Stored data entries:
================

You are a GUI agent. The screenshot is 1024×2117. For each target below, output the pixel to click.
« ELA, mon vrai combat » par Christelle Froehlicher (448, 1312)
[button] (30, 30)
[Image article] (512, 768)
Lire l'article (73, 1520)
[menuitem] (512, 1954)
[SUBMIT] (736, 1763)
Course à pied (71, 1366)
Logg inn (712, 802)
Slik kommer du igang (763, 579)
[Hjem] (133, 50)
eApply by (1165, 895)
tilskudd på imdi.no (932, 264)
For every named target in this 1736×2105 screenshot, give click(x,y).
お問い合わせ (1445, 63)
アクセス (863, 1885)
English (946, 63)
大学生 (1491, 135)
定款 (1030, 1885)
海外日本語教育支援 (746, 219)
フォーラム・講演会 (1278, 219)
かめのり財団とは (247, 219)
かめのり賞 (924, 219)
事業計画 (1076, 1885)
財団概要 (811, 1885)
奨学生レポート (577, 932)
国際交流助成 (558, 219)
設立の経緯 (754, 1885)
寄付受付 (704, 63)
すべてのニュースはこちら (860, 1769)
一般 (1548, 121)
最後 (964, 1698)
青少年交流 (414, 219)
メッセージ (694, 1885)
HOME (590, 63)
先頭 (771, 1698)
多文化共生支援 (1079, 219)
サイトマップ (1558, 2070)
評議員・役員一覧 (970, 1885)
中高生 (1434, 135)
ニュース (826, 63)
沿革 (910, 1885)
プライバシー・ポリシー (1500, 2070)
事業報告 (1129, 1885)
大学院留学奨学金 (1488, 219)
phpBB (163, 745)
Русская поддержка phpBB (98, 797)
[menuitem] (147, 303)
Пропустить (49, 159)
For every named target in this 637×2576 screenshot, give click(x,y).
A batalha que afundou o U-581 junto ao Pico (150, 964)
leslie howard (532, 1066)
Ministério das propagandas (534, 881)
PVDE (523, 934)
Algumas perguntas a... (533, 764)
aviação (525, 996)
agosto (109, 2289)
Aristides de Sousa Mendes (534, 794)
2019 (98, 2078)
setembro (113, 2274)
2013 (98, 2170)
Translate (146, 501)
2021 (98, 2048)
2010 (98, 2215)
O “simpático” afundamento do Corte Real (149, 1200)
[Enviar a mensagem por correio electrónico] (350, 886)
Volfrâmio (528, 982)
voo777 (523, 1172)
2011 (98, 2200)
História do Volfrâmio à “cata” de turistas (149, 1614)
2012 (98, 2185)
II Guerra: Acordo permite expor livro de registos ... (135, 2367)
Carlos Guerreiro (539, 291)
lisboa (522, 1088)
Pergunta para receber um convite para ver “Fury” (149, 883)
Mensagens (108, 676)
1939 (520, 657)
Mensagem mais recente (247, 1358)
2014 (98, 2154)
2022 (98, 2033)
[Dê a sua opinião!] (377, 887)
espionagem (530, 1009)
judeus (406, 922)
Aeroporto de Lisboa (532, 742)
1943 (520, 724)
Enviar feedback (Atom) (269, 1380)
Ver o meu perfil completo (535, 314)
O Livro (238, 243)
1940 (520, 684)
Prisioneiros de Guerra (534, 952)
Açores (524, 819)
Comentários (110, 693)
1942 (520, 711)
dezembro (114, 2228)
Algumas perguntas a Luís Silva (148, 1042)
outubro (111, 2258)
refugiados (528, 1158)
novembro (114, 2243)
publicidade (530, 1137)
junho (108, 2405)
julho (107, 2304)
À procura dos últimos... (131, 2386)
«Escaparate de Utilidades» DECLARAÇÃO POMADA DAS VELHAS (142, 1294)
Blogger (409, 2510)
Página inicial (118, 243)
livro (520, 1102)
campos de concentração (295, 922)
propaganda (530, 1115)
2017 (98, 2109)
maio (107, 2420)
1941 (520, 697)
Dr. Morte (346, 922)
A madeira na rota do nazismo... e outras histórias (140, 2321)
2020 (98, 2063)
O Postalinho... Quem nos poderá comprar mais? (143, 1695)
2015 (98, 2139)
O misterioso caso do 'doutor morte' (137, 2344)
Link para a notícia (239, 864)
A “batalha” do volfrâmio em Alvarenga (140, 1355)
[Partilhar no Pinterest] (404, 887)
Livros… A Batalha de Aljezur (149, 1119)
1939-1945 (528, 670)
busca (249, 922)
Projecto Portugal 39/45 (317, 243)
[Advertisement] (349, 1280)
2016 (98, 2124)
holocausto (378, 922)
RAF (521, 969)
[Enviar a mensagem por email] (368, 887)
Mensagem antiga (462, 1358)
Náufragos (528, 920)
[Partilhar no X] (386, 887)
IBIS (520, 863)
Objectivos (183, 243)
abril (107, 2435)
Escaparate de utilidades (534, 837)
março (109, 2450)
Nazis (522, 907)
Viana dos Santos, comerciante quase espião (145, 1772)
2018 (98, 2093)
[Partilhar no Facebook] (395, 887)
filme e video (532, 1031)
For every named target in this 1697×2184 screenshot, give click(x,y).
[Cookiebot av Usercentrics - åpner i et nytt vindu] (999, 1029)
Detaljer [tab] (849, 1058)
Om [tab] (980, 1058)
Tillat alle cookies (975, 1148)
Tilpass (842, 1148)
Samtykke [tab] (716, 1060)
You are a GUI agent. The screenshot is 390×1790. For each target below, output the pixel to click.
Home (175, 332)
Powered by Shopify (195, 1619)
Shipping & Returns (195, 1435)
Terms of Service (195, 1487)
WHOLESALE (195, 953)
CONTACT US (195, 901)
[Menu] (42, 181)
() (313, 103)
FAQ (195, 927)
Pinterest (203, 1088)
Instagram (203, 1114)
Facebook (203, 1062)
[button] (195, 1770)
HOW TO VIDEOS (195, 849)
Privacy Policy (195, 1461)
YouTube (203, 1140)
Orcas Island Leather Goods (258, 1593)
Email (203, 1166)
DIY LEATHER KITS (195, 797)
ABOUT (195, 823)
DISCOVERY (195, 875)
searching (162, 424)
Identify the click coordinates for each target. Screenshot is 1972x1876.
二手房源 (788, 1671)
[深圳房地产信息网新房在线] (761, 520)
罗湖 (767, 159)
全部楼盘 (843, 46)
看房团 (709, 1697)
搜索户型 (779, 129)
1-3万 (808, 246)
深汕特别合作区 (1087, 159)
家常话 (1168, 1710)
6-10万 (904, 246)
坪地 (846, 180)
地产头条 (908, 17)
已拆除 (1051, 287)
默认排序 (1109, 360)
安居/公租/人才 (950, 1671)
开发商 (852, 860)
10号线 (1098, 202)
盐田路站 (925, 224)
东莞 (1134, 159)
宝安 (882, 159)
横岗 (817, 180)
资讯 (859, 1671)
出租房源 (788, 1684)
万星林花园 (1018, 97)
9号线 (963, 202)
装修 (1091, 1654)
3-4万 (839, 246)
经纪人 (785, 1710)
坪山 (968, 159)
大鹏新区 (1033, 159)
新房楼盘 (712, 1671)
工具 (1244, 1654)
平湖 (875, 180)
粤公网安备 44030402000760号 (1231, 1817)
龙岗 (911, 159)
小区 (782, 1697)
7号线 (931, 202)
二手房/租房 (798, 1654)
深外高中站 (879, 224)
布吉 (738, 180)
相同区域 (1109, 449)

================

◆ Exercise directions ◆
If a line above contains the word "target", list it.

◆ Your solution ◆
You are a GUI agent. The screenshot is 1024×2117. For each target below, output the pixel to click.
For every named target in this 1736×2105 screenshot, give click(x,y).
For every named target in this 637×2576 screenshot, give click(x,y).
For every named target in this 1697×2184 screenshot, give click(x,y).
You are a GUI agent. The screenshot is 390×1790. For each target below, output the pixel to click.
Identify the click coordinates for each target. Screenshot is 1972x1876.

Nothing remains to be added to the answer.